The good news is: there are no more IFs. Absolutely no qualifications, inborn talents or special skills are necessary. Once you feel your mindset fits most of the above criteria, you have found what you are looking for.

“Investing should be like watching paint dry or watching grass grow. If you want excitement…go to Las Vegas.” Paul Samuelson

How I made 96% profit with a system you can easily replicate

This story started in May 2014 when I received a free dividend newsletter full of eye-catching titles. I was subscribed to all the free stuff on the internet at that time so I really had to filter out the noise if I wanted to keep my life together and not spend all the day with my inbox. Most of the time all I did was to scroll through such newsletters in a few moments and I hardly ever clicked on any of the articles included.

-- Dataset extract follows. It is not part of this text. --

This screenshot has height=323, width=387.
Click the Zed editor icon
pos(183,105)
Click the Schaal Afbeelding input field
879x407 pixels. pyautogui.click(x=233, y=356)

This time a title said that a company I’ve never heard of (Cracker Barrel) increased its dividend 33% but the market failed to notice it and the stock price had hardly moved. This grabbed my attention and I thought to myself: why not have a look at this story? I had a very simple investment process back then and I wanted to check how well this company fit. Here’s what I focused on.

This was the 12th annual dividend increase from Cracker Barrel in the previous 12 years which showed me that the management was serious about returning money to the shareholders. This dividend history clearly signaled that the willingness to pay a dividend is most certainly there

As a next step I wanted to explore how much cash this company was making so that I could gauge how safe the dividend seems to be. I came up with some quick and easy calculations the summary of which you can see on this chart:

At this point I started to become interested, since Cracker Barrel seemed to have a very well covered dividend, a decent history of paying and had just raised the dividend by 33% which told me that the management was more than optimistic about the company’s future. (So not only the willingness but the ability to pay was there as well.)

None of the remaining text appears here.